Excluding those upfront investments, it is expected to exceed the previous fiscal year based on the performance of existing businesses. Ordinary income and profit attributable to owners of parent are expected to decline due to the absence of one-time positive effects from the previous fiscal year, such as foreign exchange gains. The plan indicates decline in profit on the surface, the profitability of our existing businesses is steadily improving with sufficient growth investments. Please turn to page 44. I will now explain the details of our results forecast. Both sales and profit for the sports segment are expected to increase substantially with net sales of JPY 86 billion and EBITDA of JPY 9 billion. Net sales for the sports betting business is expected to increase due to the full year consolidation of PointsBet and the strong performance of TIPSTAR and other businesses.
EBITDA is expected to increase due to the full year consolidation of PointsBet and the growth of the existing sports betting business. The spectator sports business is estimated to decrease both sales and profit with a conservative plan excluding such as transfer fee income. Please turn to page 45. For the lifestyle segment, sales is expected to increase driven by user base expansion and stable monetization rate in FamilyAlbum. EBITDA is expected to increase significantly as profitability improves due to growth in the focus areas. In the digital entertainment segment, based on the recent performance of Monster Strike, we anticipate a decline in both sales and profits. We do not include sales for STRIKE WORLD in this forecast as it has just started full scale operation, and we anticipate upfront investments of JPY 3.5 billion, including costs for other business development initiatives.
Finally, while there will be increased costs associated with strengthening our organizational structure for globalization, adjustments are expected to remain flat as we factor in cost reductions resulting from the utilization of AI and other measures. Please turn to page 46. Our policy is to focus on investment for business growth while continuing to provide stable shareholder returns. In accordance with our policy, we plan to pay an annual dividend of JPY 120 per share for FY 2026, and we anticipate increasing the dividend to JPY 125 per share for FY 2027. Finally, Mr. Kimura will provide a summary.
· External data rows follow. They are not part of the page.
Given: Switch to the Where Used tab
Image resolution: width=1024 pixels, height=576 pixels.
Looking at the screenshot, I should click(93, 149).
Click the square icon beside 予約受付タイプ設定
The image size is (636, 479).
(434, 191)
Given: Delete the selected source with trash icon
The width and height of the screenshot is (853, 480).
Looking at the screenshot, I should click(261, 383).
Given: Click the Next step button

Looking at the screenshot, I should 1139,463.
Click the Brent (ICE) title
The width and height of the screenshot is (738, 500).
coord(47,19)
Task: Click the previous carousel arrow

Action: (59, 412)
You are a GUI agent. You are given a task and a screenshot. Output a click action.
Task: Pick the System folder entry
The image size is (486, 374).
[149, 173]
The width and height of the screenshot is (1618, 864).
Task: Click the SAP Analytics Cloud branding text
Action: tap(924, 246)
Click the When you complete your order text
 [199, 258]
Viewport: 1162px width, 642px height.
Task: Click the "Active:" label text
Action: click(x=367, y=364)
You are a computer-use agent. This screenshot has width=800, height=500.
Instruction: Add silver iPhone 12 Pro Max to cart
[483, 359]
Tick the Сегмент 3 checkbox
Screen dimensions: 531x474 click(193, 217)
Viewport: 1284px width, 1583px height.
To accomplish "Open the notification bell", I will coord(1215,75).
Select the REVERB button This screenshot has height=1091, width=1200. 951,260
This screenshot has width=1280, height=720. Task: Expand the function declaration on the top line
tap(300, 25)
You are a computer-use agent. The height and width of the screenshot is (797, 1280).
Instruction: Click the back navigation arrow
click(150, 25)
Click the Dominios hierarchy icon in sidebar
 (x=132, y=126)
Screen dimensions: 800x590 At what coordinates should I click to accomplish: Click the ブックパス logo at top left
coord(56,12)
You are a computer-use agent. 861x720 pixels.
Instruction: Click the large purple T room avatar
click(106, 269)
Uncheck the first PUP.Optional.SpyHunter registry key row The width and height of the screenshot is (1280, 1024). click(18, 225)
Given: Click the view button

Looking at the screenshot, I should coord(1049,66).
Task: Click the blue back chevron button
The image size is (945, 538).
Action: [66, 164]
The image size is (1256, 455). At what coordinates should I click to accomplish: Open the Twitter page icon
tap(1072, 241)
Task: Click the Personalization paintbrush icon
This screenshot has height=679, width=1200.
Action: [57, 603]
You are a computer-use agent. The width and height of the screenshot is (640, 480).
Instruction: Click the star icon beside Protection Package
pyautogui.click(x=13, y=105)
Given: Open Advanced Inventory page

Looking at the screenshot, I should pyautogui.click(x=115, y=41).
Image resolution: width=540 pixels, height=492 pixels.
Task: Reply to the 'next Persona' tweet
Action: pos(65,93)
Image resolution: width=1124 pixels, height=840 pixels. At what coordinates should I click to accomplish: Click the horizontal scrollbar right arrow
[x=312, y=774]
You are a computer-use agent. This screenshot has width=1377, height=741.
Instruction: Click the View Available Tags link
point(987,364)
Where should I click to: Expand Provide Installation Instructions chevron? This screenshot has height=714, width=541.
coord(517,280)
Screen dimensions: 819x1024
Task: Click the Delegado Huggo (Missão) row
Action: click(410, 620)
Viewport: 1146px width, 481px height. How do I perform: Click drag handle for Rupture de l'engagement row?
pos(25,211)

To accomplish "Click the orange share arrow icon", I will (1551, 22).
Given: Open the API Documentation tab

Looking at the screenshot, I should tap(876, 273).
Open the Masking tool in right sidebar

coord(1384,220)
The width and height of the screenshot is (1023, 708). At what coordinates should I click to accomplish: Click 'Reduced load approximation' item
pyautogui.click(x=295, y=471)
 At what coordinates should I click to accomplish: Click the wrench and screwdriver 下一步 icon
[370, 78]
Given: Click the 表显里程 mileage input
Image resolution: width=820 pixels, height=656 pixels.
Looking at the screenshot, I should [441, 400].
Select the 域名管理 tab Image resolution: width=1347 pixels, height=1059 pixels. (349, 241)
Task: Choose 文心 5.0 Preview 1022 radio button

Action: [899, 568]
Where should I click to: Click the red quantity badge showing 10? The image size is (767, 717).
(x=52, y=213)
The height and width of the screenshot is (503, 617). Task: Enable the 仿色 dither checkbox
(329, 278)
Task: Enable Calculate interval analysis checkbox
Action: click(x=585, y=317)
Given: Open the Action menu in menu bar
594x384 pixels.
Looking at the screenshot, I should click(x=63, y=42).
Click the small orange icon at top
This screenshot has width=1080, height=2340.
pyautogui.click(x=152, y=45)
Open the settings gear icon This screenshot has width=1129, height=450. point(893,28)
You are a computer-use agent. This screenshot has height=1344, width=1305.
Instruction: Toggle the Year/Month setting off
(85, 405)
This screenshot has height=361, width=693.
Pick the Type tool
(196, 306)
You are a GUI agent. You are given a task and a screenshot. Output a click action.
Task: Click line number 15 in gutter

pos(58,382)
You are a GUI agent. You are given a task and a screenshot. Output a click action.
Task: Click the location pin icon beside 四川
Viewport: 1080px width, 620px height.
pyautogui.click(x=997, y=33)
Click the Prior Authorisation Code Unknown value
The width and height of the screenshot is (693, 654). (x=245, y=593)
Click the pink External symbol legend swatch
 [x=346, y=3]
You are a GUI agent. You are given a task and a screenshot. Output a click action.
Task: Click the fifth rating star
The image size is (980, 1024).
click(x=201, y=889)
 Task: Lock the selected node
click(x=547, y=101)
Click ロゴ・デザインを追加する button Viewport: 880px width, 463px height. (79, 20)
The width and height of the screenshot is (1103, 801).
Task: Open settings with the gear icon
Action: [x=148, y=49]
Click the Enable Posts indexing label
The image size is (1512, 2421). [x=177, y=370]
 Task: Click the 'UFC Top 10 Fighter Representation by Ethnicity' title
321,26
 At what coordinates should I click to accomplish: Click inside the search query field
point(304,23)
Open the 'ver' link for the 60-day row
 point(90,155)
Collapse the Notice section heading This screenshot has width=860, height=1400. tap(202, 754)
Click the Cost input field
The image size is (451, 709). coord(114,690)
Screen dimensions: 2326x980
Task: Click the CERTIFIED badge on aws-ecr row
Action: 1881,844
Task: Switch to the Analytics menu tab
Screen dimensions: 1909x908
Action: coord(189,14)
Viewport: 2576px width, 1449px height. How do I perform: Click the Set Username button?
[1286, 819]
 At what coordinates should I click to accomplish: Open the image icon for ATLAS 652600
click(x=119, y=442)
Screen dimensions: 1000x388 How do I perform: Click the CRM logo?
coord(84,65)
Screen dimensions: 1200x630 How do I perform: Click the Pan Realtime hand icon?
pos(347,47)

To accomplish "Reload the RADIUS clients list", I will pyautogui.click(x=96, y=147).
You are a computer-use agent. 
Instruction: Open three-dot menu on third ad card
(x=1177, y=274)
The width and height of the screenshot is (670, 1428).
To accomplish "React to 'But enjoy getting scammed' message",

I believe that MIXI is currently in its third founding phase. The first founding phase was the launch of the social networking service mixi, and the second was the debut of Monster Strike. In this upcoming third founding phase, the businesses we have nurtured using cash generated by Monster Strike will become profitable and will be deployed globally. We believe this will significantly increase the scale of sales and profit of MIXI. We would appreciate your continued support. Thank you.